Rebuilding Django Migrations

Rebuilding Django Migrations

I have a Django project with a long, long, history.  Its accumulated far more migrations than I care to admit (or maintain.)  Applying migrations to a new database takes 30+ seconds on good hardware. With a dozen+ apps, all the depends_on spaghetti you would expect exists, with custom code migrations, model renaming, everything.

There is no practical way to "squash" these, so some surgery is necessary.

Complicated dependencies, wipe 'em all out!

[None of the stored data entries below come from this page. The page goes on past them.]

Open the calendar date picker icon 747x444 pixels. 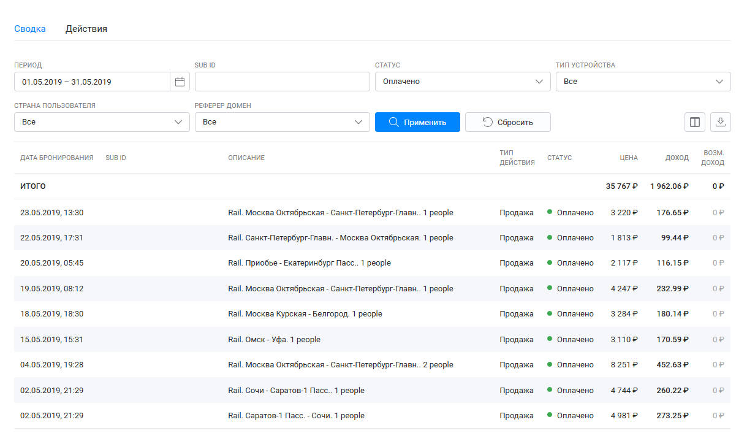point(180,82)
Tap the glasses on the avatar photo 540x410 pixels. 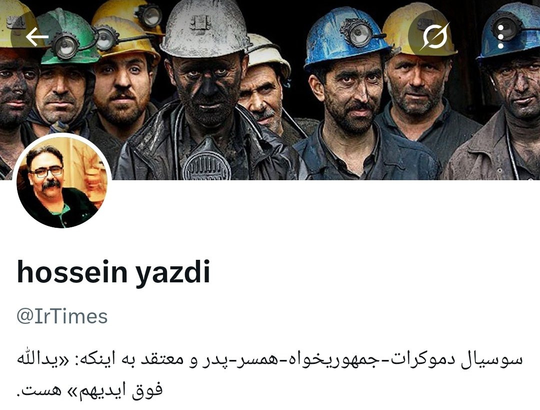(46, 171)
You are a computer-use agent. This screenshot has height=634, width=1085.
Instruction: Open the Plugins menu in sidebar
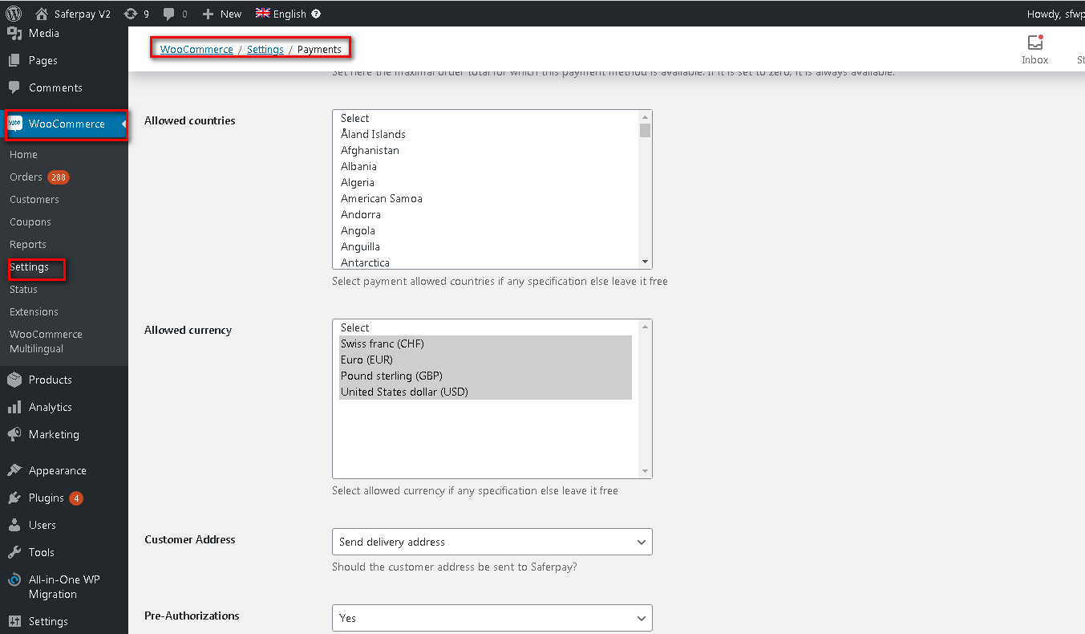46,498
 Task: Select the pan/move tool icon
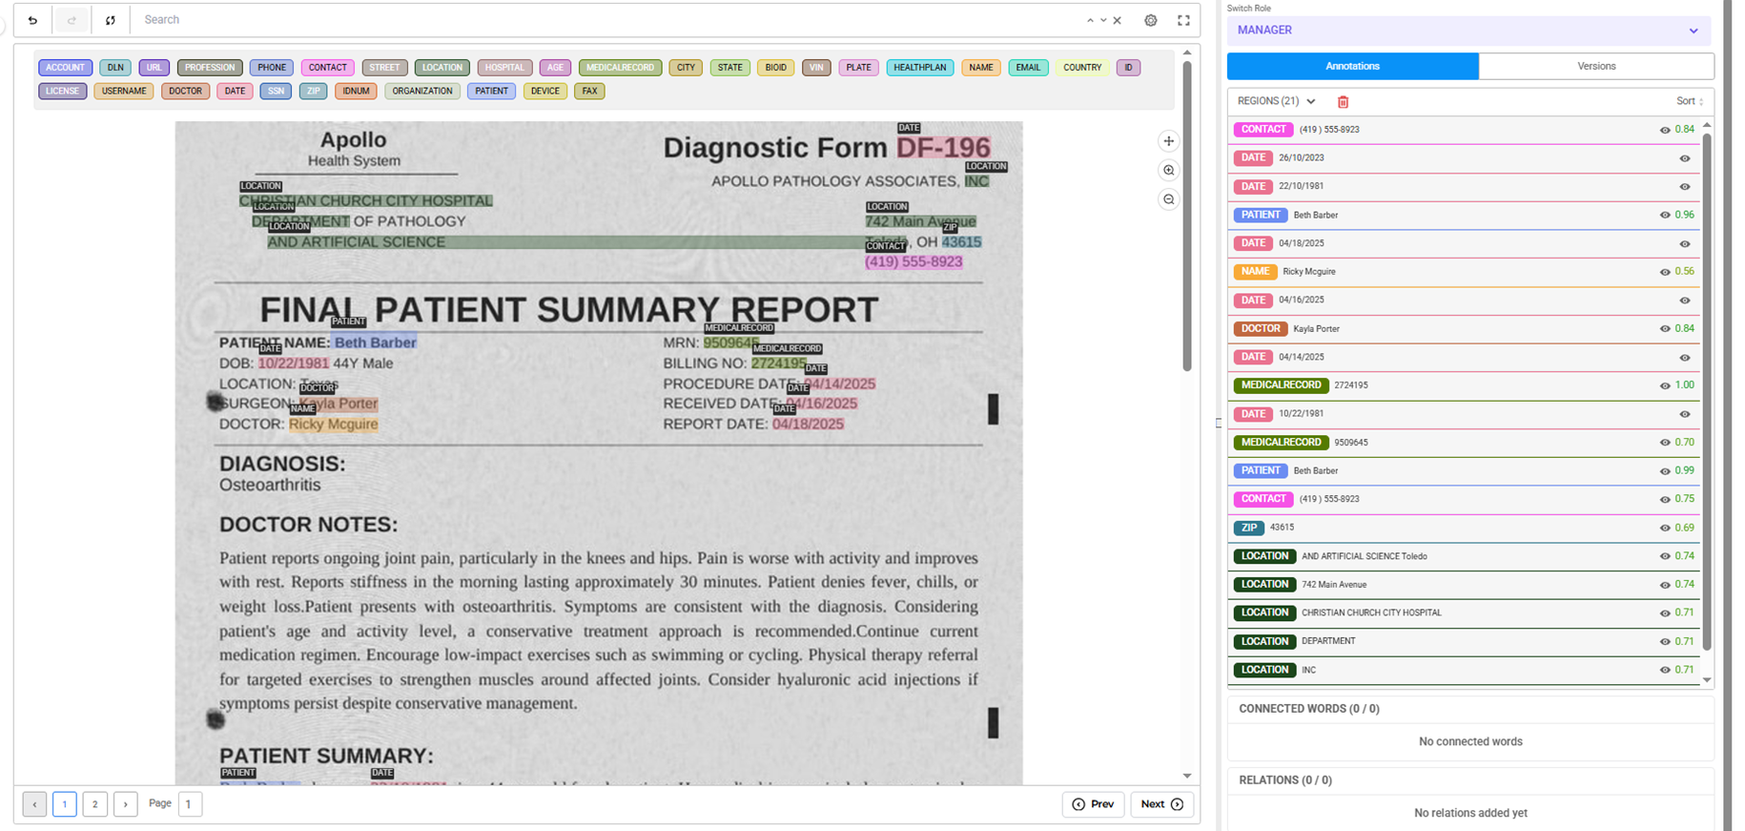[1168, 141]
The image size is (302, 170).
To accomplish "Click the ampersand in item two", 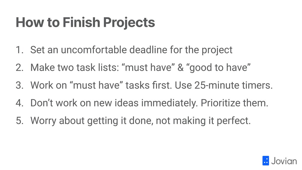I will coord(180,68).
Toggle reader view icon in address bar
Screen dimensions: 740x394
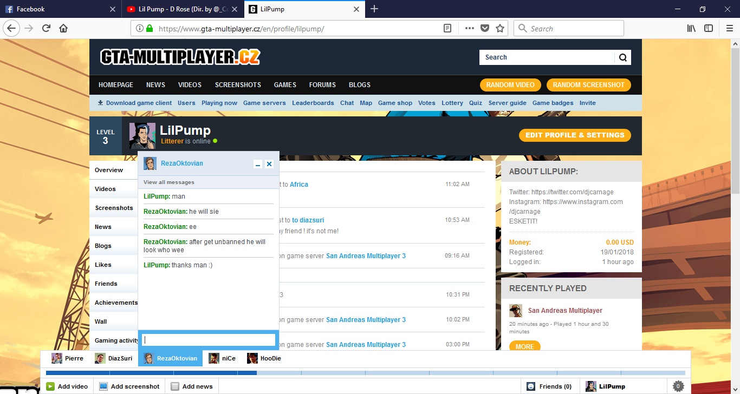pos(447,29)

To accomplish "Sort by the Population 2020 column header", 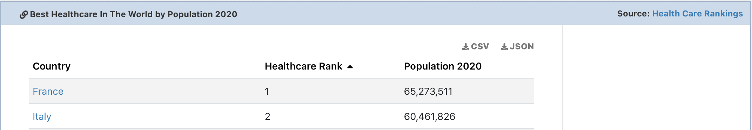I will [443, 66].
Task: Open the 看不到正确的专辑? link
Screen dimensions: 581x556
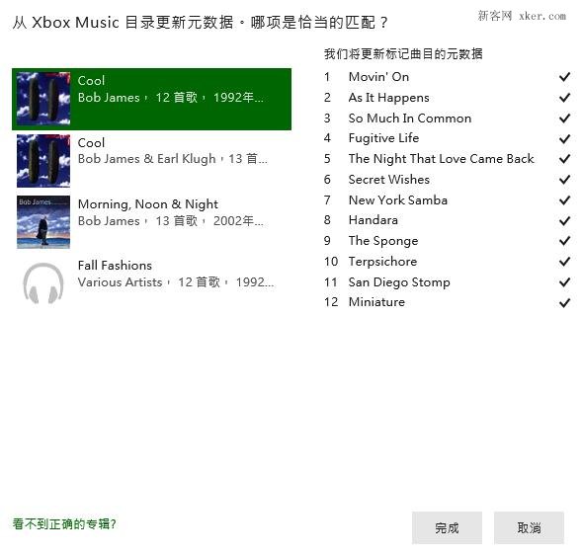Action: [x=64, y=523]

  1. Delete all existing migrations & create new ones
  2. Apply migrations to a new database to generate the django_migrations table
  3. Create an update script (SQL) from that migrations table
  4. Apply that to the existing database(s)
  5. Deploy the new code!

Steps 3 & 4 are a bit unfortunate, but I couldn't find a way around it.  The migrations generated by #1 are not simple, with multiple dependencies between apps.  Django does a lot of checking as well when applying migrations, so we can't just delete our custom apps from the migrations table.  In the end, deleting everything and re-inserting from a 'clean' copy was the most repeatable and clear.

1. Create a new database

Edit your DATABASE_URL for the local dev environment to use a new database name.

Create the new database, but don't apply migrations.  Its necessary to do this first, since the makemigrations step requires a database to exist.

$> ./manage.py reset_db

2. Delete your existing migrations & create new ones

‌‌Delete all the migrations/* files from the apps (except __init__.py).  A new find command will be needed if you have more than 999 migrations in a folder.  If there are then I bet you've already done something like this yourself.

$> cd project/apps/
$> find . -type f -path '*migrations/0*.py' -exec rm {} \;

Create the new migrations. There may be more than 1 migration file created for each app, not just 0001_initial.py, due to dependencies.  Thanks to Django for working all this out!

$> ./manage.py makemigrations
$> ./manage.py migrate

3. Create an insert script

The following function will generate a SQL script for use with another django console.  In your ./manage.py shell , while connected to the new database, copy & paste this function and copy the output.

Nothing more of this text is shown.